# Things to do:
1. According to the mailing list message, which mailing list is this archive for?
2. Quote the rows verbatim, starting at the line that holds "Close the Bestätigen" and continuing through the last line of the rows, with both ends included.

# Provided text:
= = = =
This is the mail archive of the gcc-patches@gcc.gnu.org mailing list for the GCC project.


Index Nav: [Date Index] [Subject Index] [Author Index] [Thread Index]
Message Nav: [Date Prev] [Date Next] [Thread Prev] [Thread Next]
Other format: [Raw text]

Re: [RFC][tree-vect]PR 88915: Further vectorize second loop when versioning


On Tue, 30 Jul 2019, Andre Vieira (lists) wrote:

> 
> 
> On 30/07/2019 13:16, Andre Vieira (lists) wrote:
> > Hi Richard,
> > 
> > I believe this is in line with what you were explaining to me earlier. The
> > one thing I haven't quite done here is the jump around for if there is no
> > prolog peeling. Though I think skip_vectors introduces the jumping we need.
= = = =
Text and element-pointing rows
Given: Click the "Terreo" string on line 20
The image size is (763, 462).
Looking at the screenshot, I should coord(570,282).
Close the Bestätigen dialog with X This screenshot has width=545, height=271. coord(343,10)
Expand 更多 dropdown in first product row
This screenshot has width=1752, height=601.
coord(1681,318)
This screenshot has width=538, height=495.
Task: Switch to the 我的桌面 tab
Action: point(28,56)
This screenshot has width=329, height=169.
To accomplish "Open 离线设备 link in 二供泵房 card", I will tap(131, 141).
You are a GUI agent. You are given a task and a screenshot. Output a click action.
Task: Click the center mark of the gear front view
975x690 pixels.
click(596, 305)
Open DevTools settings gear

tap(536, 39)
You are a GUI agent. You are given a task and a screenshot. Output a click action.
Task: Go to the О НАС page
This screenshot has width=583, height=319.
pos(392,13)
= = = =
# Exercise results:
1. The gcc-patches@gcc.gnu.org mailing list for the GCC project.

2.
Close the Bestätigen dialog with X This screenshot has width=545, height=271. coord(343,10)
Expand 更多 dropdown in first product row
This screenshot has width=1752, height=601.
coord(1681,318)
This screenshot has width=538, height=495.
Task: Switch to the 我的桌面 tab
Action: point(28,56)
This screenshot has width=329, height=169.
To accomplish "Open 离线设备 link in 二供泵房 card", I will tap(131, 141).
You are a GUI agent. You are given a task and a screenshot. Output a click action.
Task: Click the center mark of the gear front view
975x690 pixels.
click(596, 305)
Open DevTools settings gear

tap(536, 39)
You are a GUI agent. You are given a task and a screenshot. Output a click action.
Task: Go to the О НАС page
This screenshot has width=583, height=319.
pos(392,13)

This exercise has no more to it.